专家判断,现有平台对“协同非真实行为”的检测手段难以识别此类系统,因而无法确认其是否已被部署。论文预测,这类工具未必在2026年11月的美国中期选举中产生决定性影响,但很可能被用于扰乱2028年总统大选。为应对风险,作者建议建立“AI影响力观测站”,由学界与非政府组织协作,提升态势感知与快速响应;然而,平台以参与度为导向、政府政治意愿不足,使得防御推进面临现实阻力。
The article warns that advances in artificial intelligence are pushing disinformation into a new, hard-to-detect phase of unprecedented scale. In 2016, Russia’s Internet Research Agency deployed hundreds of human operators from 55 Savushkina Street in St. Petersburg to manually manipulate social media; despite heavy investment, its impact was limited. A decade later, a Science paper argues that modern AI agents would allow a single operator to command swarms of thousands of accounts, generating content indistinguishable from humans and adapting in real time without constant oversight.

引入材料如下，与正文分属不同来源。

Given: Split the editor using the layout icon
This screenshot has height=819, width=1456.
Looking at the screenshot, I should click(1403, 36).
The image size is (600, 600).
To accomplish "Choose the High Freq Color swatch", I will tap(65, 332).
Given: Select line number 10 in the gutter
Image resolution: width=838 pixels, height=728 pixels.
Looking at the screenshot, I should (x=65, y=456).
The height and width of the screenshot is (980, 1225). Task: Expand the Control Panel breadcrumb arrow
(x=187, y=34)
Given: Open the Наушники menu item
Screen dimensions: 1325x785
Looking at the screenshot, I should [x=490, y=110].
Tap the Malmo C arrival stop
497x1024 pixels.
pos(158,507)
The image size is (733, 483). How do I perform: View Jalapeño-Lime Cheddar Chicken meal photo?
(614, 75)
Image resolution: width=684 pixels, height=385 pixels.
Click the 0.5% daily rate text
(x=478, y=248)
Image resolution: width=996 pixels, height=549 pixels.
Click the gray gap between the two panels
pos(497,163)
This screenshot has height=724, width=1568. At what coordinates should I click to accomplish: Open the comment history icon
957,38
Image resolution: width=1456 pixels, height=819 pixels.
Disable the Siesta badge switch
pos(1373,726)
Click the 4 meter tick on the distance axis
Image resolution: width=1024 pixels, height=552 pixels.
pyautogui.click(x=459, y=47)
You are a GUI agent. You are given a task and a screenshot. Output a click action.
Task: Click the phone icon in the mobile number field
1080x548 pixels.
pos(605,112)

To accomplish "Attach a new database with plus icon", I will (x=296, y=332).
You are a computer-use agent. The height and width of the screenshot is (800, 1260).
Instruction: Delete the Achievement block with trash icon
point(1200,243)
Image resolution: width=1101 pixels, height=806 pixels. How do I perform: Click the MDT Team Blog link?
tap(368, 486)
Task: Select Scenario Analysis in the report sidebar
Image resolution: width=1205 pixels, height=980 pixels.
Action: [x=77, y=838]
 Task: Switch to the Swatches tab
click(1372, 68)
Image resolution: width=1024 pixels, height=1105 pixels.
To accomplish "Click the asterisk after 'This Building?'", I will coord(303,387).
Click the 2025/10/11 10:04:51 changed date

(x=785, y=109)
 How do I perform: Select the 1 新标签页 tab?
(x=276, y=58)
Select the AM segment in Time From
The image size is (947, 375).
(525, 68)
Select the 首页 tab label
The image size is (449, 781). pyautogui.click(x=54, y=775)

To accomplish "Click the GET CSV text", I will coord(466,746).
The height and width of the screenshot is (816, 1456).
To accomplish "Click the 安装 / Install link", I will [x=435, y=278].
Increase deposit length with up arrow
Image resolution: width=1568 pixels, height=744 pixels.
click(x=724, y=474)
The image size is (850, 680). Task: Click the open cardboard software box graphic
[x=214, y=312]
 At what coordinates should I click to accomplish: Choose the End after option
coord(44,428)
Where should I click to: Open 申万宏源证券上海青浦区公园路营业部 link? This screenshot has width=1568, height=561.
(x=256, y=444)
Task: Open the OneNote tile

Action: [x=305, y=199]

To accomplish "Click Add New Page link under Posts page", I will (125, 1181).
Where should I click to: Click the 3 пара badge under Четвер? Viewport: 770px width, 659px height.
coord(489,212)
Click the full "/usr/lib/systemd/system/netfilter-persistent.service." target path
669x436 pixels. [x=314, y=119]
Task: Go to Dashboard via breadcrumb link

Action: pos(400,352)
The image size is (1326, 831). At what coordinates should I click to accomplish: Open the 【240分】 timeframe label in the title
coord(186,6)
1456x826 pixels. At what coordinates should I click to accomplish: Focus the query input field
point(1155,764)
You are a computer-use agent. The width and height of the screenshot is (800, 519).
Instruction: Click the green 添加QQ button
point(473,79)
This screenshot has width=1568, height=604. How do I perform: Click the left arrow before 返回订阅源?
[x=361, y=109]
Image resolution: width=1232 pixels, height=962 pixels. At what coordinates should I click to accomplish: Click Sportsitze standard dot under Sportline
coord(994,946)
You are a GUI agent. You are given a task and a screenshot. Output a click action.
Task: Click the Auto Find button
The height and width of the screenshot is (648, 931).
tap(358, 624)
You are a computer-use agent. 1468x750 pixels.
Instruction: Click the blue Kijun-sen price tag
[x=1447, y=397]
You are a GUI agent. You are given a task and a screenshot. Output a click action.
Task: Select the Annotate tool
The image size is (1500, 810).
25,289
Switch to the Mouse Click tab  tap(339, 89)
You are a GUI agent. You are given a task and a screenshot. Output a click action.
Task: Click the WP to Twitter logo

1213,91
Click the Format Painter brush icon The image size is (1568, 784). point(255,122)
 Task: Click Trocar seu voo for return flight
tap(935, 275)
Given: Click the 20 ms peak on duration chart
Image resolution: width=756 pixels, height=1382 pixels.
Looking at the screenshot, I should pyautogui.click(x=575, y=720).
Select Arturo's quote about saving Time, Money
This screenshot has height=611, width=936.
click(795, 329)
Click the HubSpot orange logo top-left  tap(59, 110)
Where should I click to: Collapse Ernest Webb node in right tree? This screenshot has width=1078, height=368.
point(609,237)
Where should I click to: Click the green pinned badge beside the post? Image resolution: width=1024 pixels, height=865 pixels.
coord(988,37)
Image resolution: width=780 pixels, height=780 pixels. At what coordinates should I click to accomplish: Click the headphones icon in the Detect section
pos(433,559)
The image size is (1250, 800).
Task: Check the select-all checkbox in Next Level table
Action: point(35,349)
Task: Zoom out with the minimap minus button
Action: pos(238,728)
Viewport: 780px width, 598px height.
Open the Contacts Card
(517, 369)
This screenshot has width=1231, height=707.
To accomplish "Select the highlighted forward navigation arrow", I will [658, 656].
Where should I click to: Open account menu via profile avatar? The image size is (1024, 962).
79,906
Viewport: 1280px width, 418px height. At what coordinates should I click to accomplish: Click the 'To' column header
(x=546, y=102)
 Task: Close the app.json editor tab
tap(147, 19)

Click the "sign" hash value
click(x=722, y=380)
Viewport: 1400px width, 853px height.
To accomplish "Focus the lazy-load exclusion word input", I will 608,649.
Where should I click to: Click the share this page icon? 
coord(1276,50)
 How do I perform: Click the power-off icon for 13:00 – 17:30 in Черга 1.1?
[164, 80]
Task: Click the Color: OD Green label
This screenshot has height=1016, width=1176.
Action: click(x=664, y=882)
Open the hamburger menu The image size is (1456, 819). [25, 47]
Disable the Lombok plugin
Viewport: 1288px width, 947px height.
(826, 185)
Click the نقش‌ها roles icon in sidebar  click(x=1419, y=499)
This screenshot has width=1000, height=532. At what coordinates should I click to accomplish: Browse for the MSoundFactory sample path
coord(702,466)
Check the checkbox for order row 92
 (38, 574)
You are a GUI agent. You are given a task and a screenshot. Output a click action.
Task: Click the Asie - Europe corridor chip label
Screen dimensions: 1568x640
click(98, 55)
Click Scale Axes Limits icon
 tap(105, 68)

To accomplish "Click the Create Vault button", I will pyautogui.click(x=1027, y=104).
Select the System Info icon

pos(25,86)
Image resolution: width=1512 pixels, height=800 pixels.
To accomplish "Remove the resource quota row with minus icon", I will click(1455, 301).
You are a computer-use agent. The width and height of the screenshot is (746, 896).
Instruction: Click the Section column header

Authored by 22 experts across computer science, cybersecurity, psychology, and policy, the paper contends such AI swarms could manipulate beliefs and behaviors at a population level, threatening democracy. Unlike classic bots, these agents maintain persistent identities and memory, coordinate toward shared goals while preserving individual variation to evade detection, and respond dynamically to platform signals and human interactions. With feedback, they could run millions of micro A/B tests, propagating winning narratives at machine speed.
Researchers say current systems for detecting coordinated inauthentic behavior are ill-equipped to identify these swarms, making it unclear whether they’re already in use. The paper predicts limited impact on the November 2026 US midterms but a high likelihood of deployment to disrupt the 2028 presidential election. To mitigate the risk, the authors propose an “AI Influence Observatory” led by academia and NGOs to standardize evidence and accelerate collective response; however, engagement-driven platform incentives and weak political will may hinder action.